WHAT TO WORK ON - Start at the line that contains "You are a GUI" and stop after the final line below, then arrange those lines as a numbered list with blank lines left out. Leave the pictures out of the answer.
— Start of DATA LINES —
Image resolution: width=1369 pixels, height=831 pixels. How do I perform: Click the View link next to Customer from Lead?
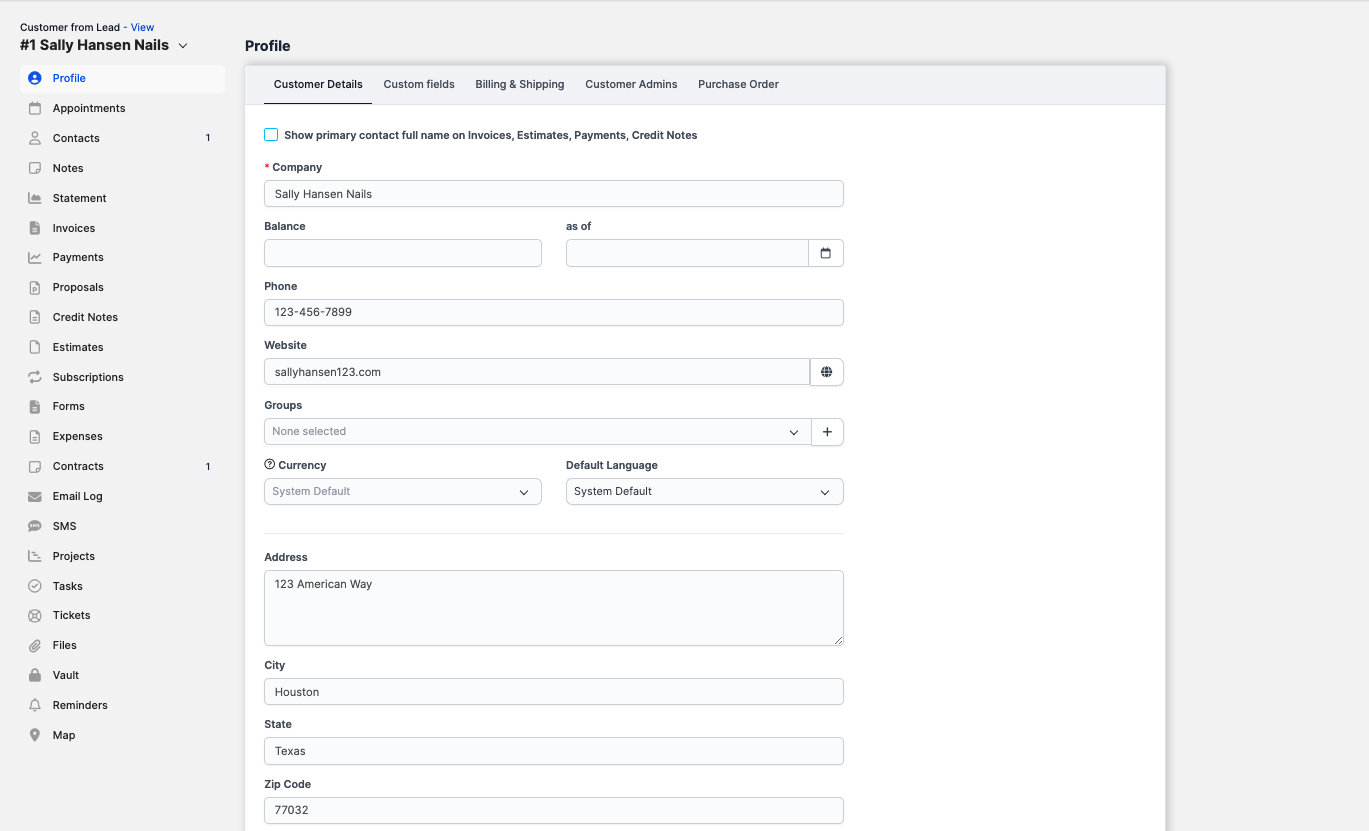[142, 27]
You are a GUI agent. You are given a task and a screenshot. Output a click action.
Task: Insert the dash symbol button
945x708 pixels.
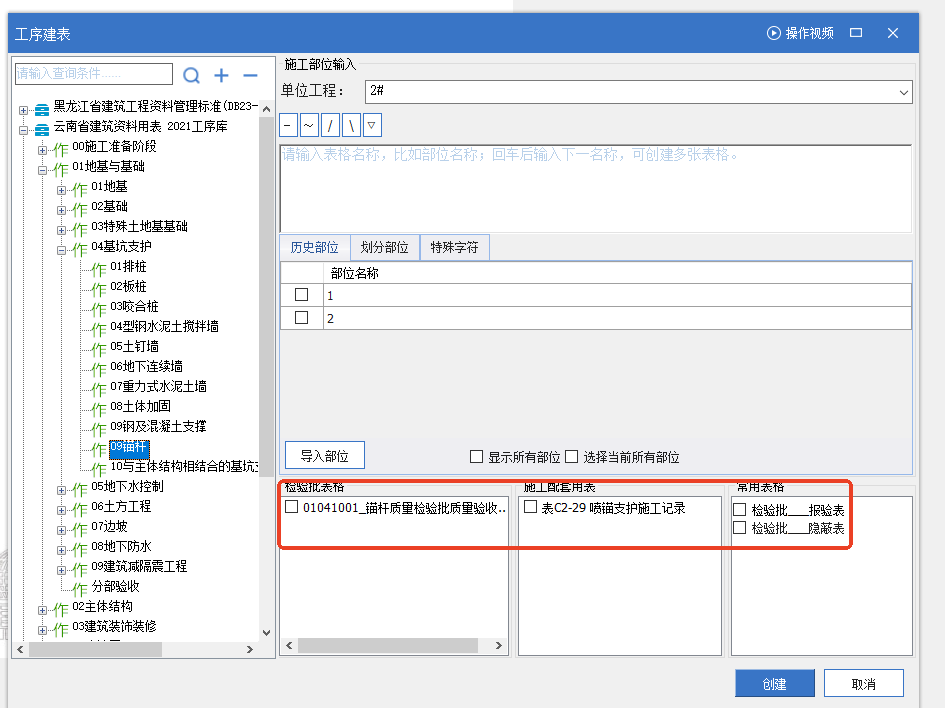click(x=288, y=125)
— End of DATA LINES —
OUTPUT FOR THIS TASK -
1. You are a GUI agent. You are given a task and a screenshot. Output a click action.
2. Task: Insert the dash symbol button
3. 945x708 pixels.
4. click(x=288, y=125)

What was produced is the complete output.